COVID-19 has exposed the racialized nature of food systems, but also
potentially grants opportunities to build anew. Maywa Montenegro
explores a series of breakdowns, from fractured supply chains to
uncontrolled infection among essential food workers, among Black, Brown,
and Indigenous communities scythed through by the virus along old
grooves of race and class oppression. She traces the likely origins of
COVID-19 to spillover sites forged by agroindustrial expansion into
forested regions where pathogens spring free and infect humans.

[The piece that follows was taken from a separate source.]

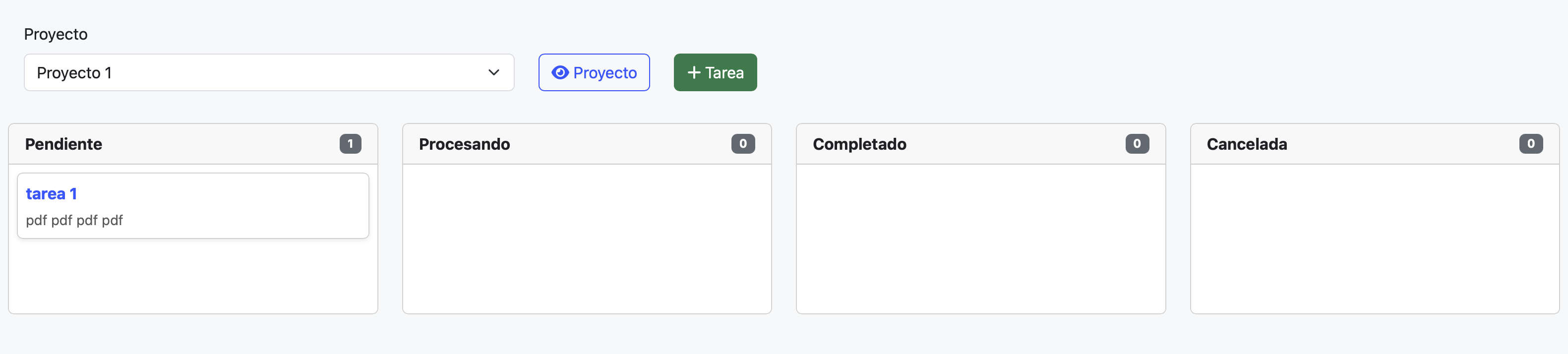The image size is (1568, 354).
Task: Click the Completado column count badge
Action: 1137,144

Industrial animal agriculture drives these ecological changes that
incubate future outbreaks. Pandemics have their roots in the violent
separation of communities from their territories, seeds, knowledge and
wealth. Racism enables such theft as fundamental to capitalist
expansion. To tackle pandemics and food injustices, Montenegro calls for
an abolitionist agroecology. No anti-capitalist alternative can ignore
the racism that is central to transnational food system. Scholars
including Angela Davis, Ruth Wilson Gilmore, and Mariame Kaba have
argued that although abolition is frequently seen as an oppositional
strategy -- to eradicate, for example, prisons and police -- abolition
is equally propositional. An abolitionist agroecology cracks open
multiple possibilities that respond to the exigencies of a pandemic
planet -- there is no 'normal' to which we can safely return.